Extraction of high-quality proteins from tissue like Panax quinquefolius root is difficult due to high levels of interfering compounds, mainly viscous polysaccharide, which obstructs the extraction of low abundant proteins. To establish an efficient method for the application of proteomic analysis to P. quinquefolius root, 4 sample preparation methods were tested: Acetone precipitation, ethanol precipitation, chloroform/isoamyl alcohol extraction and phenol/chloroform/isoamyl alcohol extraction. These methods were evaluated based on the quality of SDS-PAGE and two-dimensional electrophoresis (2-DE) patterns. In chloroform/isoamyl alcohol extraction, due to the different polarity, proteins were dispersed in water-phase and inter-phase. There were abundant water-soluble proteins in water-phase and fat-soluble proteins in inter-phase.

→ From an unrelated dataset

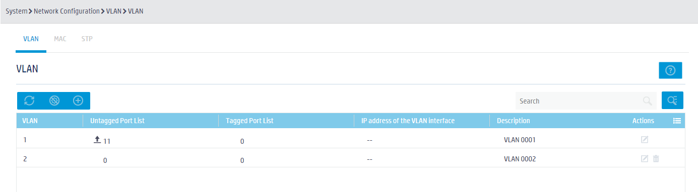This screenshot has width=698, height=192.
Task: Click the refresh VLAN list icon
Action: point(29,101)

In order to acquire an optimized 2-DE pattern containing as many protein spots as it can be, the both phase proteins were mixed together, and the results of SDS-PAGE and 2-DE showed well-resolved low-abundant proteins with low background. Some significantly changed spots on 2-DE gel of optimized method were identified and their potential relationships to root development were discussed. These results showed that optimized method gives satisfactory and reproductive 2-DE protein patterns. It is expected that this method can also be applied to other plant root tissues that are rich in interfering ingredients.

Key words: 2-DE, MALDI-TOF/TOF MS, Panax quinquefolius root, protein extraction,proteomics.